Stored items:
────────

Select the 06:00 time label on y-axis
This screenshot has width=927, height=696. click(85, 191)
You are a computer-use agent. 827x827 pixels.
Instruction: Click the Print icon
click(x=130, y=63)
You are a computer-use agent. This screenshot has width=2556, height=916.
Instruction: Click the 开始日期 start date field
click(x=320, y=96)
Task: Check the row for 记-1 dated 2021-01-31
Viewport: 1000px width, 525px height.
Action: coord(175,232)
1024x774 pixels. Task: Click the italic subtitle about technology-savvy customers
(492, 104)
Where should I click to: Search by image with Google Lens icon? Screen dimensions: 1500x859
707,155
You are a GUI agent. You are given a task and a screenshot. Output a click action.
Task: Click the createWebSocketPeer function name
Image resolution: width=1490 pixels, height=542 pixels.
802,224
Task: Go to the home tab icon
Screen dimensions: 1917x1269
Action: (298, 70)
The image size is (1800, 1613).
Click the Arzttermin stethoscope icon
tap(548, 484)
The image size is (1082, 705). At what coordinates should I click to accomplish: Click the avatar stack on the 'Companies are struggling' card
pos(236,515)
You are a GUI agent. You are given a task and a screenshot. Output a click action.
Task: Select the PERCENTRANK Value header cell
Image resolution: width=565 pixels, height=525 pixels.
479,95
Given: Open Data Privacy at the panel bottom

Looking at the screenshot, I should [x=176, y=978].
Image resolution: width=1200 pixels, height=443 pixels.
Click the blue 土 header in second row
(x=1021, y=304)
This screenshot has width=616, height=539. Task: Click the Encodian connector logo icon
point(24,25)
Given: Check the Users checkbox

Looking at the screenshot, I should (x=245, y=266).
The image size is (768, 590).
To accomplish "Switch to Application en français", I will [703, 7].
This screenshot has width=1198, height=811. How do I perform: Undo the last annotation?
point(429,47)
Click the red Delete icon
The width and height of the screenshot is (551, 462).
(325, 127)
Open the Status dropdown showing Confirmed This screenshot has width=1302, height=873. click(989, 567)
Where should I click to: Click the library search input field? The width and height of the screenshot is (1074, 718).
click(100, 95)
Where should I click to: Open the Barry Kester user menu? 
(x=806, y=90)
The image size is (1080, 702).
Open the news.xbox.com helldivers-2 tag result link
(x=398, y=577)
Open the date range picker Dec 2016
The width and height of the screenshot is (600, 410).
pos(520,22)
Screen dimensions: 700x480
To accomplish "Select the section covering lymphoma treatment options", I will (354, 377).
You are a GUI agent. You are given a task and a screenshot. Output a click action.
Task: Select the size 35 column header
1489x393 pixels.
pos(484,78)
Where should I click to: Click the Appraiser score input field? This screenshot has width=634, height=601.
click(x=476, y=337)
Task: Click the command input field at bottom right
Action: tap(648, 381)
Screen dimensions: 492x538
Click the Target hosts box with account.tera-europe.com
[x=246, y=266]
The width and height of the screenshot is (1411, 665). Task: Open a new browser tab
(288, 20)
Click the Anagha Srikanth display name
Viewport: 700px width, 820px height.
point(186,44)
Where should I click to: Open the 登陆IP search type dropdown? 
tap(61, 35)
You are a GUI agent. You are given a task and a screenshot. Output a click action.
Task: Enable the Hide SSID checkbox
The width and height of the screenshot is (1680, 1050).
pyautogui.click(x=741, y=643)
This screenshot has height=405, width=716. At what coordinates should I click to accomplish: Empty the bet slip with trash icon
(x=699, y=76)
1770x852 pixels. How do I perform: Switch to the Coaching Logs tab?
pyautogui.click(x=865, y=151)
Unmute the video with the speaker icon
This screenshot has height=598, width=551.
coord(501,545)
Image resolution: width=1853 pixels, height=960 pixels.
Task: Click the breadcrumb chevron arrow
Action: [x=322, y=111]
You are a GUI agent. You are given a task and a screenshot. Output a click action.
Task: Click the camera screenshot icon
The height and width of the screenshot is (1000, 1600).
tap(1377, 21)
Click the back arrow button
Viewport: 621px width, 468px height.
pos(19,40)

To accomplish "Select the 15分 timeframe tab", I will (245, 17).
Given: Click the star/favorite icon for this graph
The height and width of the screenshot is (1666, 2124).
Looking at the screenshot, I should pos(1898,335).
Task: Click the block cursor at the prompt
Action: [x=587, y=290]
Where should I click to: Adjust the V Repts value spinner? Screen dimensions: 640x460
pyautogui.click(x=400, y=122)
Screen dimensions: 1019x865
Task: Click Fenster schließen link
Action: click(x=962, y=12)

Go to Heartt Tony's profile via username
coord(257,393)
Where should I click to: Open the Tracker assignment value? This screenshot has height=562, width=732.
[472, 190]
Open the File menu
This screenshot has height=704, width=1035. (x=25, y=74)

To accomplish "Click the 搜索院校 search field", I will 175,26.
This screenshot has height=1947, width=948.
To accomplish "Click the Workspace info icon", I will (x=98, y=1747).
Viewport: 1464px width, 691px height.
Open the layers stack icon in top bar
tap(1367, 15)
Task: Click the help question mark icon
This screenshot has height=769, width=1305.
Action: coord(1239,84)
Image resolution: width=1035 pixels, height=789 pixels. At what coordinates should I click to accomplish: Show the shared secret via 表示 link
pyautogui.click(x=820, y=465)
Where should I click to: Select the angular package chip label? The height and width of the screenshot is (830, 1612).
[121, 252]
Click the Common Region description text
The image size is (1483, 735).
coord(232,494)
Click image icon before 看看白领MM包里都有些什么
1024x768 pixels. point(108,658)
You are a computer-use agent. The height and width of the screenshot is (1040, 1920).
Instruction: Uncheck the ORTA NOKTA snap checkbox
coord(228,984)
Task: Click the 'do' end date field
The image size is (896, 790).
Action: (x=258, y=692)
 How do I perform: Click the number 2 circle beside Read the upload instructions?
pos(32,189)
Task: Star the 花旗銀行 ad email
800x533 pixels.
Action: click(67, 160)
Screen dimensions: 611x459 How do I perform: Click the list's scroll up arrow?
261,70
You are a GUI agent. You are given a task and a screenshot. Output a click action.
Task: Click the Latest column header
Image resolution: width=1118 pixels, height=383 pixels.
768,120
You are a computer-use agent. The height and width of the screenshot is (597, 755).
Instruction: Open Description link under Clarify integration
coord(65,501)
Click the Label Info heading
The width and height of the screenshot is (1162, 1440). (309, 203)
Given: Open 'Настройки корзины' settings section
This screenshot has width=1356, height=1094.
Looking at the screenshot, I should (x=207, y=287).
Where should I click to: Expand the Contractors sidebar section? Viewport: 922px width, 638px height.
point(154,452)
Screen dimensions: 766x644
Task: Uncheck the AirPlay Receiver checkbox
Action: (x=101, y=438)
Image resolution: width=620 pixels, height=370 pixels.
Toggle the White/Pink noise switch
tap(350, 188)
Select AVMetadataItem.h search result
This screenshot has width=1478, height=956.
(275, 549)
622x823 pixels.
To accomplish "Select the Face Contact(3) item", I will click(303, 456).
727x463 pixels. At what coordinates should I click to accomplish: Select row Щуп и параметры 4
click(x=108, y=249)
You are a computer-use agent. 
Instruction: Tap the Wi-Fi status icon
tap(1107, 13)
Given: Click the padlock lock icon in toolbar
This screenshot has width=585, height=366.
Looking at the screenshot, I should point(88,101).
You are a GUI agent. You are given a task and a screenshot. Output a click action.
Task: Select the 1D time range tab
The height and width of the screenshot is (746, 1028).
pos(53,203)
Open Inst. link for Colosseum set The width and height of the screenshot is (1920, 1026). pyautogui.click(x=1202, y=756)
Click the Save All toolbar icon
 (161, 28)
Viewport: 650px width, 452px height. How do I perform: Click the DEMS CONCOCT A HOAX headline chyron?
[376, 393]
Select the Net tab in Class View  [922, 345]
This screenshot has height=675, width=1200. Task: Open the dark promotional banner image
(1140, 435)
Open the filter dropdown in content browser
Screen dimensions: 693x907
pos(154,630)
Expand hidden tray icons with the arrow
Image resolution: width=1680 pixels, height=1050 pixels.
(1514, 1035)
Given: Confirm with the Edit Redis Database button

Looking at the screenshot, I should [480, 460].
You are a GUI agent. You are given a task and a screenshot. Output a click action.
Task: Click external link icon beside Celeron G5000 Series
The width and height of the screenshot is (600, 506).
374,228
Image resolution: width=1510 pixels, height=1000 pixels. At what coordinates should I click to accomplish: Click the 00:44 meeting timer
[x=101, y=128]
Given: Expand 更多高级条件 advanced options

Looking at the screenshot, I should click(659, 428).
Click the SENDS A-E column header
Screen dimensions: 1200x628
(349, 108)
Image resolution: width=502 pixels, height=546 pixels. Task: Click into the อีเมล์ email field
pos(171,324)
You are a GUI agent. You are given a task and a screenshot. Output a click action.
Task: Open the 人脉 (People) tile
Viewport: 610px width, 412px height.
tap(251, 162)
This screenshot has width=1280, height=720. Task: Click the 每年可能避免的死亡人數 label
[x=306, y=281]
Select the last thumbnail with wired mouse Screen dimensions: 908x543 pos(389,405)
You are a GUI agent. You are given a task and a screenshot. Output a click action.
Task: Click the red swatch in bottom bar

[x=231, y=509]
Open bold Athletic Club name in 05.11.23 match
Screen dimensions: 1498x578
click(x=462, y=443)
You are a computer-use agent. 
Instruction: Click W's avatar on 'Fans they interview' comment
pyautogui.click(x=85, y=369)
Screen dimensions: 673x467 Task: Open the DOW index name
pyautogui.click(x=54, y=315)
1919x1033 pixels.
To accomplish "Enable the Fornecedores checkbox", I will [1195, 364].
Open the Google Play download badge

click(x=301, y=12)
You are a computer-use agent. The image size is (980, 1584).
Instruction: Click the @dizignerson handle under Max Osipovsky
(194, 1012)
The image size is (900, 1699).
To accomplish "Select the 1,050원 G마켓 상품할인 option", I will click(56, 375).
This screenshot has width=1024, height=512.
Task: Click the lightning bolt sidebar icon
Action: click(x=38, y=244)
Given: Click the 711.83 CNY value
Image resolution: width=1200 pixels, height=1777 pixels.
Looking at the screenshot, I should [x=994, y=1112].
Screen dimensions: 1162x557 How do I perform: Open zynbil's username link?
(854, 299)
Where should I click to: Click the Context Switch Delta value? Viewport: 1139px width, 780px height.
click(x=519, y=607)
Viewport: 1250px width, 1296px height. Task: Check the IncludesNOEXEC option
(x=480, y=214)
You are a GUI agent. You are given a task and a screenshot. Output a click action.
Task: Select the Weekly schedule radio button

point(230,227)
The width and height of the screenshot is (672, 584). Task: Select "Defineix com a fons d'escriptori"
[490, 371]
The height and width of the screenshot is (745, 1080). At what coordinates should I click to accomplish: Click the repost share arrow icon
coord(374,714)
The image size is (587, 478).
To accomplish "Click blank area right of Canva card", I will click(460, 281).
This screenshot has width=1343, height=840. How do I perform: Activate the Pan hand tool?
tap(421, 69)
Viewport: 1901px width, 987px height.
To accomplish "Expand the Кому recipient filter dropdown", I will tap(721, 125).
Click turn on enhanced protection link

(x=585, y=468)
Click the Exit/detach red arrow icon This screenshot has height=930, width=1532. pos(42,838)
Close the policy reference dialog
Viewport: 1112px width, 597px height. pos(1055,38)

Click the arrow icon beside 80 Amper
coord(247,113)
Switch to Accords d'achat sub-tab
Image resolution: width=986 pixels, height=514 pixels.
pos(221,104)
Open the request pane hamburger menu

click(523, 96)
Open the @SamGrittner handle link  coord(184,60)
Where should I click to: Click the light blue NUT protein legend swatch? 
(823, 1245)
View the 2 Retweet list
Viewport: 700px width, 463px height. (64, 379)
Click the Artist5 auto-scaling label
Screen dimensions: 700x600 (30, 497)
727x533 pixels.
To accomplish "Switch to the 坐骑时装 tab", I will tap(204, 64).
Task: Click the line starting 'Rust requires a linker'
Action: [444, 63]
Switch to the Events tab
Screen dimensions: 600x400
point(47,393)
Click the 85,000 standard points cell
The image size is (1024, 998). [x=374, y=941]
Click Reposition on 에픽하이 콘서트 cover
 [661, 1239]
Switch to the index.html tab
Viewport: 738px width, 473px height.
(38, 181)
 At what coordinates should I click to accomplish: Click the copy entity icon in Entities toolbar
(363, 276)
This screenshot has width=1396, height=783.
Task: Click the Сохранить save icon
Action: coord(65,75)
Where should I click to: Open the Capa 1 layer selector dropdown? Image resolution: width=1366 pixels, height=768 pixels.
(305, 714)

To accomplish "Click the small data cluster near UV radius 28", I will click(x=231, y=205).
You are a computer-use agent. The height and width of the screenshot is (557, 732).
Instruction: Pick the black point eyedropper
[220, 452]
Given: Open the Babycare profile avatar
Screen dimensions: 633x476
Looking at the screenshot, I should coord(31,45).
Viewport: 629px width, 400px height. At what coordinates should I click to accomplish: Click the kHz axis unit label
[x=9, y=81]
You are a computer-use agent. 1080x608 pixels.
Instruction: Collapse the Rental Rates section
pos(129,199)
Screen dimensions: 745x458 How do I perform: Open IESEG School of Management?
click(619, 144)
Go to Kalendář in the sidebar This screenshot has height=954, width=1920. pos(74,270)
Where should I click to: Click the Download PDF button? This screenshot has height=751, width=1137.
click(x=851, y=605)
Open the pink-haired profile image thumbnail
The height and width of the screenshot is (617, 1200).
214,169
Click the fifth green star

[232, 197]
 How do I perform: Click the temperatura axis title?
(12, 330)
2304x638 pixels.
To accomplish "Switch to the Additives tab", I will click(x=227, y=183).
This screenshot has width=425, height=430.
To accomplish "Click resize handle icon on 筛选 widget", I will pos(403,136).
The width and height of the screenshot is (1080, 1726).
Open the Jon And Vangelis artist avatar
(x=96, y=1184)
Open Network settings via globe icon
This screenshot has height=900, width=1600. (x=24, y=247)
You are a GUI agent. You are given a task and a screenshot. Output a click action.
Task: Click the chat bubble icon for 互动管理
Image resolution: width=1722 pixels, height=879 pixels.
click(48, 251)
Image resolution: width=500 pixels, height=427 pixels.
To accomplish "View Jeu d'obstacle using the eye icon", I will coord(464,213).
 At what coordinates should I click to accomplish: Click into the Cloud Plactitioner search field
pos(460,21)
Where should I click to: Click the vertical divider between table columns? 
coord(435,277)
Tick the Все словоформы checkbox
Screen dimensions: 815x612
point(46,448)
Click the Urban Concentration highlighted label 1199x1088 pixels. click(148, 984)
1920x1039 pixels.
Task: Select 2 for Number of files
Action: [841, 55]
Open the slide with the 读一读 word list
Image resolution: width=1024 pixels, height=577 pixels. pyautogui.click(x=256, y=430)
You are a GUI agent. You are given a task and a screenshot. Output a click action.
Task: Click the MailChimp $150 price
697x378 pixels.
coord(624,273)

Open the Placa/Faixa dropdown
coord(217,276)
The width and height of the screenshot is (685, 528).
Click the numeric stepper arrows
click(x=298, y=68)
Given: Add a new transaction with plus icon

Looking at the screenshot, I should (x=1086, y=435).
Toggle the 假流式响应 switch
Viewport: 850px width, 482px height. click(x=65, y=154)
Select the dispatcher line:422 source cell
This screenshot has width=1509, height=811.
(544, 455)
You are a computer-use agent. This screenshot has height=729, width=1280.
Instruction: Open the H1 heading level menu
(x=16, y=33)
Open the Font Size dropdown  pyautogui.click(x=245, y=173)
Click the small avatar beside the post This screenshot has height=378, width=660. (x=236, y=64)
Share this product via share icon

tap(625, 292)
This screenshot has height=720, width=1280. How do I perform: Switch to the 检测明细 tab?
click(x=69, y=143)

────────

→ **Exercise instructions**
In the entries above, identify every line with the word "Enable". Copy those lines.

→ **Reply to the exercise**
Task: Enable the Hide SSID checkbox
To accomplish "Enable the Fornecedores checkbox", I will [1195, 364].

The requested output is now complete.